Black women nationwide are still getting paid less than their white male counterparts, but in Mississippi, the disparities are even starker, says Mississippi Black Women’s Roundtable Executive Director Cassandra Welchlin.
Black Women’s Equal Pay Day highlights the disparities between how much more time it takes Black women to earn as much as their white male counterparts on average in the U.S. Welchlin said it would take a Black woman an extra seven months into a new year—or until about July—to make what a white man made in the previous year.
“Black Woman’s Equal Pay Day is how much a Black woman has to work into the new year to make what a white, non-Hispanic man made at the end of last year. So now we’re talking about seven months into the new year,” Welchlin told the Mississippi Free Press on July 9. “It doesn’t matter what a woman’s education level is, or even really what her career is. She is still making less on the dollar than her male counterpart.”
Median annual earnings for all Black women in Mississippi show that they make half as much money as what all white men make in a year, with Black women on average taking home $24,929 and white men on average making $48,641, the Institute for Women’s Policy Research 2024 data shows.
Black Mississippi women make 53 cents for every dollar a white man makes, the institute reports. That study did not include the pay gap for white women in Mississippi, but nationally, white women make 83 cents for every dollar white men make, the Pew Research Center reported in 2023.
After a 40-year career, a Black woman on average will have made $1 million less than her average white male counterpart, Welchin said.
The Black women’s pay gap is perpetuated by employers setting employees’ salaries based on their job history and banning employees from discussing their salaries with each other, she said.
About 50% of Mississippi women work, Welchlin noted, but two-thirds of minimum wage workers are women. Eight out of 10 women are the breadwinners for their families, she said, adding that women “fuel the local economy” by using their paychecks to buy groceries, gas, gifts and home items.
“Equal pay isn’t just a woman’s issue; It’s a family issue and an economics issue,” she continued.

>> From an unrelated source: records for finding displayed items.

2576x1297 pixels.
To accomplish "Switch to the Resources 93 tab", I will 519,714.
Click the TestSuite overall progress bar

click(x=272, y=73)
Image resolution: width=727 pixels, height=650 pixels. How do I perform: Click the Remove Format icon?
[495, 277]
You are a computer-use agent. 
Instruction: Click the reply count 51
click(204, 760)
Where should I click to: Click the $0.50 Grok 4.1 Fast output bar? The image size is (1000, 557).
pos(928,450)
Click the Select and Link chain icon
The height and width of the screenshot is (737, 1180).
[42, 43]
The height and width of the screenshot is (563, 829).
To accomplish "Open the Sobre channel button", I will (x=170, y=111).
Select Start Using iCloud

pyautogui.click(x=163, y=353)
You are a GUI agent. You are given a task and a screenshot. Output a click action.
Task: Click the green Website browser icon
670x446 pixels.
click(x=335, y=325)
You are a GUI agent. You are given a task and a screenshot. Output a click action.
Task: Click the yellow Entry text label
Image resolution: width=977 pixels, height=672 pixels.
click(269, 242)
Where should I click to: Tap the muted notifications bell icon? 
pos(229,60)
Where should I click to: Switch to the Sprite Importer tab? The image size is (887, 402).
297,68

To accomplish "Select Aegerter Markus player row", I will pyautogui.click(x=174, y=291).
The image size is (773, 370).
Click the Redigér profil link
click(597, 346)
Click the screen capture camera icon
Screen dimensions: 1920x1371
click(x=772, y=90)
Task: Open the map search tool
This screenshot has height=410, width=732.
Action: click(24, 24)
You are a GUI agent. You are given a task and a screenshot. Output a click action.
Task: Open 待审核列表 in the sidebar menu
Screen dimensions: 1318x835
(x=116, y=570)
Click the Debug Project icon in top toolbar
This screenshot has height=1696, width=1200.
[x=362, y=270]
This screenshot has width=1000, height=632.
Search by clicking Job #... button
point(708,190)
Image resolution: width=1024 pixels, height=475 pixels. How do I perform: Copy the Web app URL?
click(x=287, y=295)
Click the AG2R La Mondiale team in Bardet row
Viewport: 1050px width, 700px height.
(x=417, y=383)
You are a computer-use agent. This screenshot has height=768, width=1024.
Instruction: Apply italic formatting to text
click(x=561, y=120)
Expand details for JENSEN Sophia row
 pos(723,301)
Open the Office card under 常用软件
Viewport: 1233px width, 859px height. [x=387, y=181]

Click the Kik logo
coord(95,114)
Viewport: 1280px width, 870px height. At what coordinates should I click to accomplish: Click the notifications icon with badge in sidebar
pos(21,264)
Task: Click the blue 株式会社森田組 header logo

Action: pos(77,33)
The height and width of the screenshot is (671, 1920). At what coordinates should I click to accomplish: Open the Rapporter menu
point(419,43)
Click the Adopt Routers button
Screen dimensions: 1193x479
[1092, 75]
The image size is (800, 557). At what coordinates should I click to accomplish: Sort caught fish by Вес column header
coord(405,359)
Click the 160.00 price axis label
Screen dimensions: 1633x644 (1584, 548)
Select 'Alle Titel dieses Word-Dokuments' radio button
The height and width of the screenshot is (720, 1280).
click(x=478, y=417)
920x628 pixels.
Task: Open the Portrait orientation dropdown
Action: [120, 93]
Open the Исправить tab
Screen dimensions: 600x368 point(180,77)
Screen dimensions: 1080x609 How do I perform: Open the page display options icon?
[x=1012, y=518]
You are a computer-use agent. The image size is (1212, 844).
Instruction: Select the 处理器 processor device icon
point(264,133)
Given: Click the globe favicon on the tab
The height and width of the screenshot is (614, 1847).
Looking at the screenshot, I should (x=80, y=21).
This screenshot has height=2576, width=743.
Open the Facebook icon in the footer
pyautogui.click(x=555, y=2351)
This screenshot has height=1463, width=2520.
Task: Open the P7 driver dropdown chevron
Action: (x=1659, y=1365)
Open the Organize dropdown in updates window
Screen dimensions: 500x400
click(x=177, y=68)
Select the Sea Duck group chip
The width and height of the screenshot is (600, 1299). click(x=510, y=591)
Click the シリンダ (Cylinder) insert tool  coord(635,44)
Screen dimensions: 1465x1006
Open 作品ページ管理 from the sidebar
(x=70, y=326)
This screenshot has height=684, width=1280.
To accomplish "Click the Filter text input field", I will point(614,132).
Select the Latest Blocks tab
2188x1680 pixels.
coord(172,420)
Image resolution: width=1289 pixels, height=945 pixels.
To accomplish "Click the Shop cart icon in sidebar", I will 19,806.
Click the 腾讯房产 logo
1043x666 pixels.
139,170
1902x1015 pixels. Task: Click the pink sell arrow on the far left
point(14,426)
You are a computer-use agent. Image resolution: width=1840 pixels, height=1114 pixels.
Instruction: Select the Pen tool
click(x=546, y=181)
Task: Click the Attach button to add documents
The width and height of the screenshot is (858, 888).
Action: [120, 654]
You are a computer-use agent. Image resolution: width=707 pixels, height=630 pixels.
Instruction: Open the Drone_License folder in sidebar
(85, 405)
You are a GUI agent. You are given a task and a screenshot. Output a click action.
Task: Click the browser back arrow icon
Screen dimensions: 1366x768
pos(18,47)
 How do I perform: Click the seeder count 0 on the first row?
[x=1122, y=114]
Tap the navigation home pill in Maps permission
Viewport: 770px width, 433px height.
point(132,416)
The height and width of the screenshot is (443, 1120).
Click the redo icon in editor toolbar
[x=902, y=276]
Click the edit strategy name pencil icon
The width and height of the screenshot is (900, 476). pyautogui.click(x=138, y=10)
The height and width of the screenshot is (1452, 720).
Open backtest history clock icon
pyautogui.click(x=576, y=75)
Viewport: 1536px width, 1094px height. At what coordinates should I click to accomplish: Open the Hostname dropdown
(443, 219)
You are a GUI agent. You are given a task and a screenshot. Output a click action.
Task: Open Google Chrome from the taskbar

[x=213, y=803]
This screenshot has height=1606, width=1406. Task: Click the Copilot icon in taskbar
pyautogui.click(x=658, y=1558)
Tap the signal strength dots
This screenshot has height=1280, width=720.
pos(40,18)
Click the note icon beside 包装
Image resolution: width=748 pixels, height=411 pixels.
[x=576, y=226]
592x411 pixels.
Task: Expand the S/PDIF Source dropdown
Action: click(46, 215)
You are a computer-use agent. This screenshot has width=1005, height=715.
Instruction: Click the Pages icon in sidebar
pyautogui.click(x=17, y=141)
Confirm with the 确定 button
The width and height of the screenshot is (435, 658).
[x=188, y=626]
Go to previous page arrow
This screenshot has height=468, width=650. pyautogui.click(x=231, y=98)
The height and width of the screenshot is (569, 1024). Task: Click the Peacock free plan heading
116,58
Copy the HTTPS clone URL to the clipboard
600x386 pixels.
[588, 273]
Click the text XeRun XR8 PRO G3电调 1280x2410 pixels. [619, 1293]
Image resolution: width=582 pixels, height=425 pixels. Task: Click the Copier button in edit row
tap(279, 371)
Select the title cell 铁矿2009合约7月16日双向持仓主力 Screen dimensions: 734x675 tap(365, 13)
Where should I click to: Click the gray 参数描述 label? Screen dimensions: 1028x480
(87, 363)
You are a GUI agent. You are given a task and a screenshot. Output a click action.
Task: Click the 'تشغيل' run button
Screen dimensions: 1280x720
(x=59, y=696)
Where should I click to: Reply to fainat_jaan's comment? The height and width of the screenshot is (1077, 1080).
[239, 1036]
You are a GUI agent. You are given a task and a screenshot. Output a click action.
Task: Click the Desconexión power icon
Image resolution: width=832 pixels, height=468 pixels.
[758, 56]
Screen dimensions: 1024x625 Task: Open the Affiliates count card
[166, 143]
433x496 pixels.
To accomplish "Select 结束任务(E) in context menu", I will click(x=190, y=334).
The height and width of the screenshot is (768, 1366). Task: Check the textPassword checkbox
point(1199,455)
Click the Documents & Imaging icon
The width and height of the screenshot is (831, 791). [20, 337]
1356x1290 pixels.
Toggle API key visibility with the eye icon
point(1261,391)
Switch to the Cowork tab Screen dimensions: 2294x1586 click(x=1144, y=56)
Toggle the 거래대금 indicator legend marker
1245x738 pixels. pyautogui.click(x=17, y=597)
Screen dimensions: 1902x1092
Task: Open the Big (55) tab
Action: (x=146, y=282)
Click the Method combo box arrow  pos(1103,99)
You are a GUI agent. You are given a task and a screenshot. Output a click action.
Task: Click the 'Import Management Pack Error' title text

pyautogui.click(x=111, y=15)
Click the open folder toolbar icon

The Mississippi Equal Pay Act, which became law in 2022, says that employers cannot pay an employee less than the amount they would pay an employee of the opposite sex working the same job that requires equal performance, “skill, education, effort and responsibility.”
However, employers can still choose employees’ pay based on seniority, meritocratic assessments, quantity or quality of production, or “any other factor other than sex,” the law says. These factors include salary history, continuity of employment, “the extent to which there was competition with other employers for the employee’s services as compared to employees of the opposite sex in the same establishment; and the extent to which the employee attempted to negotiate for higher wages as compared to employees of the opposite sex in the same establishment,” the law says.
Welchlin, who argued at the time that the legislation would not achieve equal pay for women, noted that it did not include race as a provision, meaning employers could choose workers’ pay based on race.

National women’s equal pay activist Lilly Ledbetter, the namesake of the federal Lilly Ledbetter Fair Pay Act who died in 2024, argued in a 2022 op-ed published in the Mississippi Free Press that the Mississippi equal pay legislation was an “alarming deception.”
“Both bills leave Black women out by failing to address racial wage and gender wage gaps, although Black women and other women of color face the largest wage gaps in the state,” she wrote at the time.
Welchlin told the Mississippi Free Press that state lawmakers need to pass a law that empowers equal pay by allowing employees to discuss their salaries, banning employers from demanding salary history and removing continuity of employment policies.
“All those things contribute to the wage gap, and that can be very problematic,” she said.

In an op-ed that Welchlin published in Madame Noire today, she cited President Donald Trump’s new law that cuts the social safety net as even more reason to ensure equal pay for Black women.
“Bottom line, the check is long overdue,” she wrote, “and now—particularly on the heels of vast Medicaid cuts and SNAP reductions among other lifeshifting setbacks—Black women must demand it.”